As Pascoe held on for victory from a fast-closing Zsofia Konkoly, she beamed and held up four fingers. It was a ‘four-peat’ – the fourth time she’s won gold in the 200m individual medley across four Paralympic Games.
She stormed ahead in the opening butterfly leg, and, unchallenged, looked certain of the gold turning into the final freestyle 50m almost 4s ahead. But Hungarian Konkoly made a late charge and Pascoe clung to the gold, touching the wall just 0.27s ahead.
But she said her body was in agony as lactic acid built up in the final leg, and she didn’t take a breath in the last 10 metres. She remembers little of what happened next, other than blacking out.
Pascoe swore afterwards it would be the last time we’d see her race in the 200m individual medley, one of the toughest events in swimming.
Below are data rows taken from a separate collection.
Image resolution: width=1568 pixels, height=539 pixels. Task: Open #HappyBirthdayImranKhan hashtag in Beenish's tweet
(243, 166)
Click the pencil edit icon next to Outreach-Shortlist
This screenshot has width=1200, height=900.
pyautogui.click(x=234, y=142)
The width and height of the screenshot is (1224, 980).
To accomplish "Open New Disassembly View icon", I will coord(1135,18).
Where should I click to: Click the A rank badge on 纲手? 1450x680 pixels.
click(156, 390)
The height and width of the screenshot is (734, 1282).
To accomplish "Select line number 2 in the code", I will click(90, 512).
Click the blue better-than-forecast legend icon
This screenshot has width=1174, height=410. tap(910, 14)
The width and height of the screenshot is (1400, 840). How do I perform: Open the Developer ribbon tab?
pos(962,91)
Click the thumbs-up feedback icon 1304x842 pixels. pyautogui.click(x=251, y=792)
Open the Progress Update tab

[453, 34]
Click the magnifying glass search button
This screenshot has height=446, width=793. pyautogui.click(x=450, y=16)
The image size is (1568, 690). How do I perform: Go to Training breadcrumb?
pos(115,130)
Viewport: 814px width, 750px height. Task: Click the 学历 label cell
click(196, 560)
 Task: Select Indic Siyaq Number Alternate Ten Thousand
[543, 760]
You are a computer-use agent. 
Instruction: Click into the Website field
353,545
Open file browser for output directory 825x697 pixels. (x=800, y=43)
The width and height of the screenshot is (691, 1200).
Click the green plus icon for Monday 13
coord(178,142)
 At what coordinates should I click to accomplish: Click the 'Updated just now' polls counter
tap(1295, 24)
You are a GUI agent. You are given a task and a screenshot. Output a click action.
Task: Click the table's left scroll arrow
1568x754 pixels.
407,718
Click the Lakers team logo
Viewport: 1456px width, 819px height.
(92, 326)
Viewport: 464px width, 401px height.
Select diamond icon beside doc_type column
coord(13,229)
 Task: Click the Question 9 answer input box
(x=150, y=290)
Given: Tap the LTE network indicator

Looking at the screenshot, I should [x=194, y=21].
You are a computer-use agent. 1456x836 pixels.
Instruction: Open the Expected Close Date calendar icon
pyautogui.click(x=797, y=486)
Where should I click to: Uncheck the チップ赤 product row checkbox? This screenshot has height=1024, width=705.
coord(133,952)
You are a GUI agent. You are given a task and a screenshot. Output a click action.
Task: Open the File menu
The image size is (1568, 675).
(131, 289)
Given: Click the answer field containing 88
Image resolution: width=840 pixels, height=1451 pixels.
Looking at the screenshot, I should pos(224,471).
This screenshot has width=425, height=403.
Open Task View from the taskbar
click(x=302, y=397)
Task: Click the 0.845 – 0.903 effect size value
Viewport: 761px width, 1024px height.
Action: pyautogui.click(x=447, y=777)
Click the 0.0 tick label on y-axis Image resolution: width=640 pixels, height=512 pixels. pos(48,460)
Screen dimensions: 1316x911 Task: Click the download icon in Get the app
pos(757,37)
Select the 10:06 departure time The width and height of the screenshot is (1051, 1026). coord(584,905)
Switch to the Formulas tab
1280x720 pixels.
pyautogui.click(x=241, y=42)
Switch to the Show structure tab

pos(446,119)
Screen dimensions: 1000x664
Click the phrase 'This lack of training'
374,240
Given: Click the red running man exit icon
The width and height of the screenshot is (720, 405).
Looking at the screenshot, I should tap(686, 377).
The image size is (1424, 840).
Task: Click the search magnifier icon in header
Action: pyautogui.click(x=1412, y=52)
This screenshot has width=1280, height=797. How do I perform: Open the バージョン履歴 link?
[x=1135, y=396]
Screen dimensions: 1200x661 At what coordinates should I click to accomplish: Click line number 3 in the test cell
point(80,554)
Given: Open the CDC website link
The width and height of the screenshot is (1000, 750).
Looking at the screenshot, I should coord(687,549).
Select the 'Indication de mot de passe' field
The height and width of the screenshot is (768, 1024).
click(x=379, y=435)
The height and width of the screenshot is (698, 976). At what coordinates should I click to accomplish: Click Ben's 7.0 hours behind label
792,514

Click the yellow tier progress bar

New Zealand’s most decorated Paralympian now owns 11th Paralympics golds – and could make that 12 on Thursday in her final event, and her favourite, the 100m butterfly.
Another Kiwi woman made a final in the pool on Wednesday, with backstroke gold medallist Tupou Neuifi making the top eight for the 50m freestyle S8 splash and dash. Despite a powerful start, she was quickly mowed down and finished fifth.
At the Olympic Stadium, Aitchison was confident of gold in the 100m T36 at the Olympic Stadium, having recorded the fastest qualifying time. But with her cerebral palsy, she didn’t recover as fast for the evening final. “It was brutal,” she said, after crossing the line in a photo finish for second to fourth.
Aitchison flies home on Thursday, proud of her bronze and the silver she picked up in the 200m. Both of her races were won by China’s Shi Yiting, who ran a world record 13.61s in the 100m.